Novelist Mat Johnson

For the new Black, White, Other: Biracial Americans Talk About Race and Identity eBook (just out this month), novelist Mat Johnson was kind enough to write a frank and beautiful foreword. Mat is the author of Pym and Incognegro, and you can read about more of his work here. He’s also a Philly native even though he and his family now live in Texas, where he teaches creative writing at the University of Houston. We still claim him.

Here’s the opening section of Mat’s foreword.

“I grew up a black boy who looked white. This was in a black neighborhood, during the height of the Black Power Movement. Even though I didn’t ‘look black,’ even though my father was white (and a pasty Irish white at that), I was definitely black. Because my mother was black. I was black and yet lacking apparent blackness, and as a result I failed my own definition, but never so much that the definition would be suspended. That’s what it felt like racially for me growing up 1970s and ’80s Philadelphia: You were black or you were white. There was a Racial Cold War, a delicate ceasefire called at the end of the Civil Rights Movement, and you had to know which side you stood on.

“Although I often felt alone in my racial contradiction, I grew up around many other children in similar situations, also the products of interracial relationships. From watching them, I felt like I understood my choices. I could try to integrate fully into the white world, which for most mixed people was visually impossible, but even for me it seemed little easier. Integration demanded a rejection of the black half of my culture, a willful selling out of half my ancestry for the personal gain of joining the ruling caste. The other choice was to fight for ownership of my blackness despite my appearance, to prove that I owned it as much as any person with two black parents. This too meant a pressure to hide or obscure any parts of myself that seemed to weaken that claim. Any parts that excluded me from the fraternity of my caste. But I could still be more “me,” I felt, so I chose the latter. Or if not “chose,” then accepted that of the two choices, blackness was a better fit. African American ethnicity is a mix of predominantly African, as well as European, and Native American ancestry—by definition, there was room for me.

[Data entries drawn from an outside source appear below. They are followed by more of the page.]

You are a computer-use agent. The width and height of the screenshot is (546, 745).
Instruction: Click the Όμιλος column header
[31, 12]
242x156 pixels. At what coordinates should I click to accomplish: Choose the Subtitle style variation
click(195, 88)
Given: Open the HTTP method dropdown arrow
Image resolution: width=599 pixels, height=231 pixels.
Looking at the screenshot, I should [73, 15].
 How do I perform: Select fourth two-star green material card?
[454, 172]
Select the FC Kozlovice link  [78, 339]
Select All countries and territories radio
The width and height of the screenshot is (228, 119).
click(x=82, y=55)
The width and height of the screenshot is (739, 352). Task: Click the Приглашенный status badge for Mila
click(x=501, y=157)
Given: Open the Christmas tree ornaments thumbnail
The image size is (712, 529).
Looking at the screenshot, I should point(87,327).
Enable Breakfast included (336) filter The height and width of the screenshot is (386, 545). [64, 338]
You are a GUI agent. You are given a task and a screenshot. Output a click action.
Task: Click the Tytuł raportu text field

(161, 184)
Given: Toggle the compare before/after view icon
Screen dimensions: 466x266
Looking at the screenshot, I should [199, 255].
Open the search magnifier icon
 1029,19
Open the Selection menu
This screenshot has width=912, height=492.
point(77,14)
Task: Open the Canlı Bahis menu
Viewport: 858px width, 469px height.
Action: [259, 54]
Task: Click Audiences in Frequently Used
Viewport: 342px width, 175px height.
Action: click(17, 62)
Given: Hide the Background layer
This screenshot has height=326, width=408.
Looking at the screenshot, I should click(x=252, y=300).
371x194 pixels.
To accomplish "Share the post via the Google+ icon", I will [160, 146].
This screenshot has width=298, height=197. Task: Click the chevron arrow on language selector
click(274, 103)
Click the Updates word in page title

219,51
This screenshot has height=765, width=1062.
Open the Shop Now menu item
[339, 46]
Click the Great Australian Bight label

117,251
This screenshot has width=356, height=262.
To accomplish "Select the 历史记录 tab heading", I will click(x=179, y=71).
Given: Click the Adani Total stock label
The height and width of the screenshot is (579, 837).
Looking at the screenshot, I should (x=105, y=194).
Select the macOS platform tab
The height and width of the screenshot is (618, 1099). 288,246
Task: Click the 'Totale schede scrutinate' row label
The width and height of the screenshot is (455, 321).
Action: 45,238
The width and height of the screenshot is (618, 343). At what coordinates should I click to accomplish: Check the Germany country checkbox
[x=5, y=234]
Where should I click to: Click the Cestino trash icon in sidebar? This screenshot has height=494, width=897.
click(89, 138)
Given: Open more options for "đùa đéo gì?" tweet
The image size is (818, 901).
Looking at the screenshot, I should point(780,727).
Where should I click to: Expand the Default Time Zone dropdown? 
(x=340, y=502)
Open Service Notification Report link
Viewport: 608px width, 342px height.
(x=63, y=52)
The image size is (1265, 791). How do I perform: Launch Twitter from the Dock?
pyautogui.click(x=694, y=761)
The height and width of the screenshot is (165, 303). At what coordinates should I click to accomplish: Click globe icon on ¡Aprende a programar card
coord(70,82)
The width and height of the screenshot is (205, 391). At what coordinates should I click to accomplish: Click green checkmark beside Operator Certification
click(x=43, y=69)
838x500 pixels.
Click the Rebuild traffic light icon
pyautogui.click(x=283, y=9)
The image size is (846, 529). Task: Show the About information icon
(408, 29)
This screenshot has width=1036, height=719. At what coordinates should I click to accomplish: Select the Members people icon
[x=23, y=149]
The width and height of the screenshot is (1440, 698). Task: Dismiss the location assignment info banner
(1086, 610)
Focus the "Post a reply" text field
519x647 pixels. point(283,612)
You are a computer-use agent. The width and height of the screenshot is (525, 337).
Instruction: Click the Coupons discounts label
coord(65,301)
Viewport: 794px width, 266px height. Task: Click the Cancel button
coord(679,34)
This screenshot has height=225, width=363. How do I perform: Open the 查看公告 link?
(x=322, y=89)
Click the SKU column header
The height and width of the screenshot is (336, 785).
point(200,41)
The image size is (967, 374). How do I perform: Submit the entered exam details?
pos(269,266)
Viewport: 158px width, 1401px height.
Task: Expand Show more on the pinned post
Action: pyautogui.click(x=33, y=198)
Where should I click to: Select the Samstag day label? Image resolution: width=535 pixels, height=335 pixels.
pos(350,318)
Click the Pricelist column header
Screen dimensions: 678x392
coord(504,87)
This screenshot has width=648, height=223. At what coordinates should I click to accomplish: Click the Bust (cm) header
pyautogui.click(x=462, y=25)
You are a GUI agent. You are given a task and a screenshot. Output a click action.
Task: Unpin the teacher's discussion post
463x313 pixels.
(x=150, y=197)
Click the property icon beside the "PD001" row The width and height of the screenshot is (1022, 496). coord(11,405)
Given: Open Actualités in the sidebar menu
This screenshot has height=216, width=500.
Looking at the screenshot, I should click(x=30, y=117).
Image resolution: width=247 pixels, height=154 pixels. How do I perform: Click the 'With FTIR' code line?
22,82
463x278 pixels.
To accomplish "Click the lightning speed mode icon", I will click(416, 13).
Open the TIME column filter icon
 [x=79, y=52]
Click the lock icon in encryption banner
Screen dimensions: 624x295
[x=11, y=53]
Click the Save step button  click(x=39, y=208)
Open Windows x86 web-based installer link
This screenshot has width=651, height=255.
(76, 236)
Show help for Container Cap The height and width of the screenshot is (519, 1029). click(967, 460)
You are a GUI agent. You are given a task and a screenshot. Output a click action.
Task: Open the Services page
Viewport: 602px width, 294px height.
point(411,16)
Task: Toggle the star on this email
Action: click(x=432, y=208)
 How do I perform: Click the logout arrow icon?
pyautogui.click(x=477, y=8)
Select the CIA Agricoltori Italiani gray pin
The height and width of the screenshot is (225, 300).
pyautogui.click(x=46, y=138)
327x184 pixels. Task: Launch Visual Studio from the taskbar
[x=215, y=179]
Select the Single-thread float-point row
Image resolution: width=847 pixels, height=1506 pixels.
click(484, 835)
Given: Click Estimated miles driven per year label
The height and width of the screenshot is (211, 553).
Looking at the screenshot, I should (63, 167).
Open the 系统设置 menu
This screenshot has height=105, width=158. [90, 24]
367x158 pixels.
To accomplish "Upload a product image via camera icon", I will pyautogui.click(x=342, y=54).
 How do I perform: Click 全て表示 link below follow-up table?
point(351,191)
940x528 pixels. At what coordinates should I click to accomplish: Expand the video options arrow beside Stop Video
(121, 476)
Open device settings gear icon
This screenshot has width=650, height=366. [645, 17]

“So I negotiated race the way one would negotiate having an exploded pen in the breast pocket. Even if that pen exploded hours, days, months ago, everyone who sees it for the first time makes note and says, “Hey, you have an ink stain on your shirt,” and an explanation or excuse is in order. I felt as if, in every social situation I entered, my race was questioned and a response demanded. More than a response: proof. Being as pale as I was and defining myself as black, I felt pressure to overcompensate and overcome the doubts of others, black and white. To put them at ease with their discomfort with my ambiguity. There was an archetype, and I didn’t fit it, so my identity became an increasingly complicated performance orchestrated to squirm into an ill-fitting mold. My haircut: short on the sides to mimic the afro high top fade of my friends. My clothes: chosen to show I was not just in the loop but of it. My politics: my Afrocentric street cred was so thick they called me “Malcolm Z.” President of the Black Student Association. African American Studies major. Being black enough was a full-time job.”